Carlos De la Cerda Serrano
executiveAnd Brian, this is Carlos, Carlos De La Cerda. Regarding the dividend issued, all of our guidance ratio are calculated without considering any extraordinary dividend. Whether we decide to pay an additional dividend, that decision will be taken when we have the more clarity on the direction of the economy. So we think we will make that decision at the at the end of the third quarter of this year.
Brian Flores
analystOkay. Perfect. That is super clear. If I may, I think you mentioned, Edgardo, your expectations of lower rates maybe by -- or a continuation of lower rates. Do you think that it would make sense to reduce a bit the 21 bps sensitivity you have on the NIM or you will maintain [ to have ] in the last quarters?
Joaquín Domínguez Cuenca
executiveBrian, this is Joaquin Dominguez. We think that we maintain the sensitivity rate. And we are not doing any additional change on our portfolio of investments in order to change it. It will depend more on the growth of the deposits and the mix of the deposits and also the growth on the portfolio -- in the consumer loan portfolio. But if we'll see a change, it will be a very small change in the sensitivity.
Operator
operatorOur next question comes from Ricardo Buchpiguel at BTG Pactual.
Ricardo Buchpiguel
analystI have only one topic that I wanted to ask, which is loan growth. We saw downward revision in your loan growth guidance and it would be interesting if you could elaborate more on what is driving this slowdown, especially since that it seems larger than the cut in GDP forecast that you guys showed? And also if you could comment if there is any specific sectors or regions where you're seeing loan growth being a bit more challenging? And if you think that these headwinds eventually could extend into 2026 as well?
Edgardo del Rincón Gutiérrez
executiveAs you saw by segment, we are seeing good performance in company loans, growing almost 10% year-over-year. And it's important to say that 90% of the growth in company loans is coming from new customers with an average ticket close to MXN 20 million. So it's very well diversified. On the consumer side, the loan growth continued to be strong with more than 14% year-over-year. And we are planning to continue with that trend going forward. And now the consumer portfolio is exceeding MXN 7 billion. In contrast, we continue to intentionally reduce exposure in lower-margin segments, including government loans, in which the margins today are really, really -- very, very small and also in mortgages. So this is impacting -- has a positive impact in the yield or the loan book. It is important to highlight also that yes, we are seeing softer credit demand, mainly as a result of the slowdown in the economy and also the increase in uncertainties. So we are seeing private investment reducing in the coming months and less projects from our customers. Still, the second half of the year historically is the most relevant period for loan growth. To reach the new guidance in loan growth, we will need to grow the portfolio in approximately MXN 20 billion in the second half. Given the growth rate achieving in the last year, we consider this target to be achievable. So that is what I would like to comment. If you have any additional questions, please let us know.
Ricardo Buchpiguel
analystVery clear. Just one quick follow-up. You mentioned that you decided to reduce exposure on this lower margin segments. The change that you saw versus the beginning of the year was higher risk on these types of loans or perhaps this lower margin even narrow margins after the year went by.

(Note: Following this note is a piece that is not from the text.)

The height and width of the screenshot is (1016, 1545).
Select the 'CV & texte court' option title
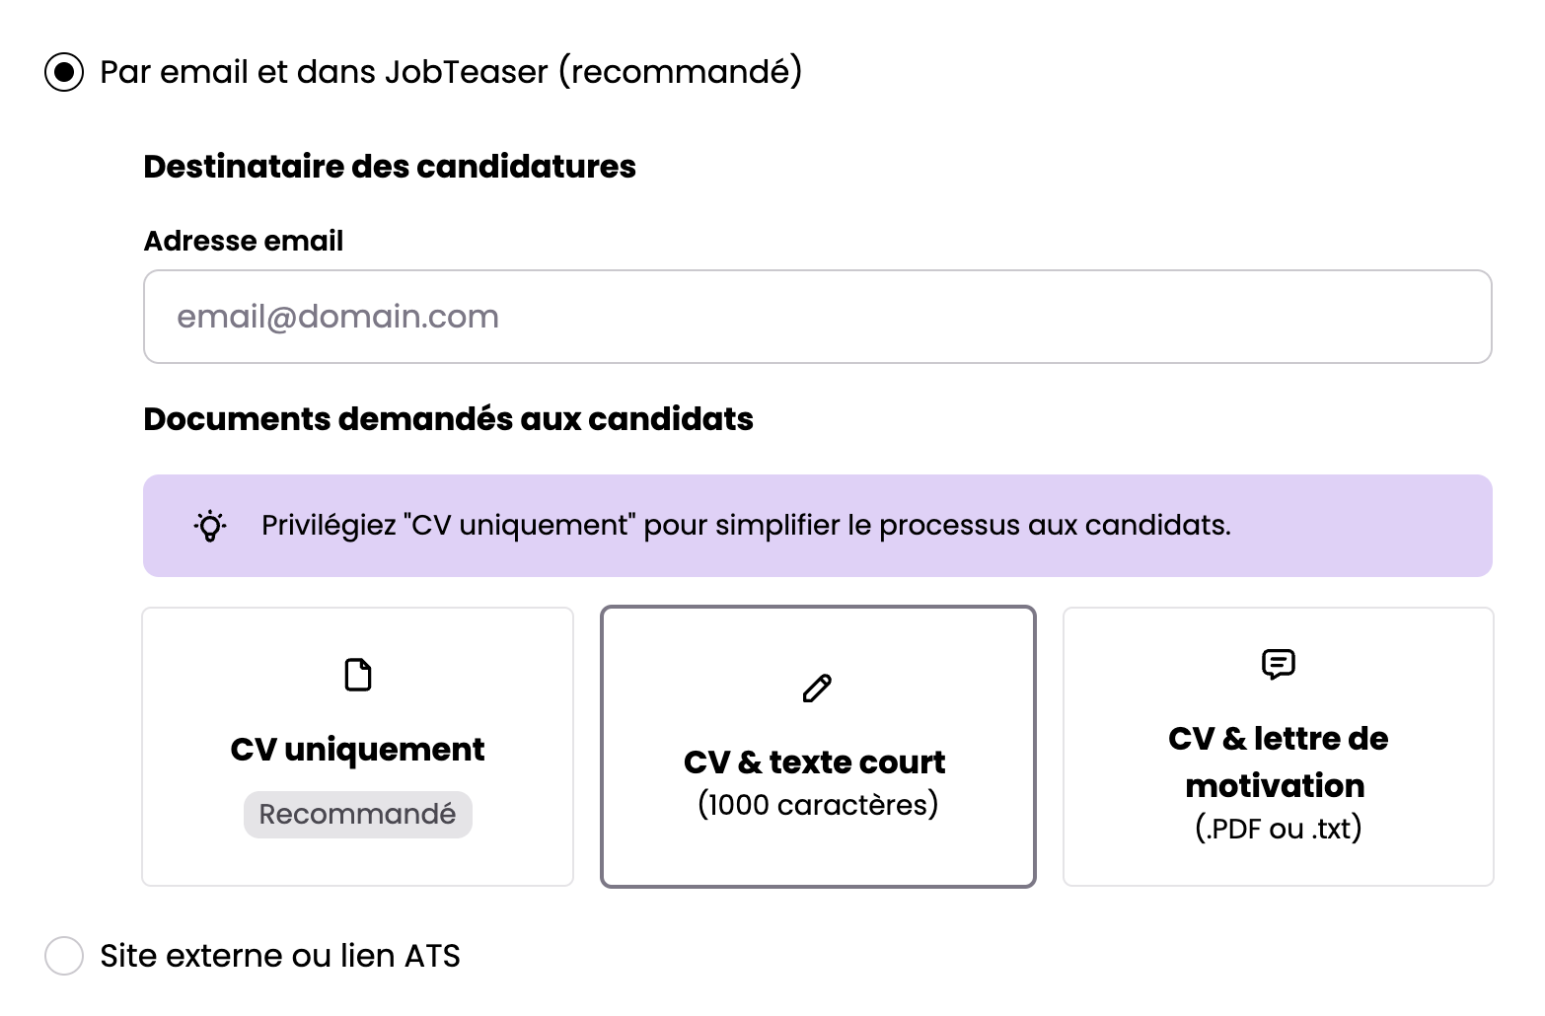(815, 762)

Edgardo del Rincón Gutiérrez
executiveYes. When I'm talking about lower margin [indiscernible] and related mainly to government loans in which we are seeing very, very short margins and also in mortgages. But we are continue growing company loans, mainly small and medium companies and also the consumer lending portfolio.
Operator
operatorOur next question comes from Tito Labarta at Goldman Sachs.
Daer Labarta
analystA couple of questions also. I guess a bit of a couple of follow-ups. First on the asset quality. You mentioned, I guess, part of it was related to the FX appreciation in the quarter. Do you know like maybe, I don't know, what percentage or can you quantify to some extent, how much of it was related to FX? And how much of it is related to just the slower growth in the economy? So if it's just related to FX, maybe that subsides as the currency is a little bit more stable or if there's more risk just because the economic growth should continue to be at least a bit muted in the second half of the year? And then my second question, also a follow-up on the dividend. Just given you want to maintain capitalization ratio above 14%, you had 14.5% and with some pressure on profitability given lower rates and asset quality. I mean you already committed to a 50% payout of last year's earnings for this year. Do you think that 50% payout is sustainable in sort of this environment, keep trying to maintain that 14% capital ratio with ROEs in the high teens. I mean, loan growth is a little bit slower. But just how do you think about the sustainability of a 50% payout in the current environment?
Edgardo del Rincón Gutiérrez
executiveRegarding your first question about the asset quality and the impact of the strong peso. Well, a few customers are seeing in the past year is a combination of higher production costs and at the same time, a strong peso that is reducing revenues. So that is impacting in general, a few customers, mainly in the agri business that they do export avocado, berries, et cetera, different products. So that is the impact that are facing a few customers. Regarding the dividend, do you want to mention, Carlos?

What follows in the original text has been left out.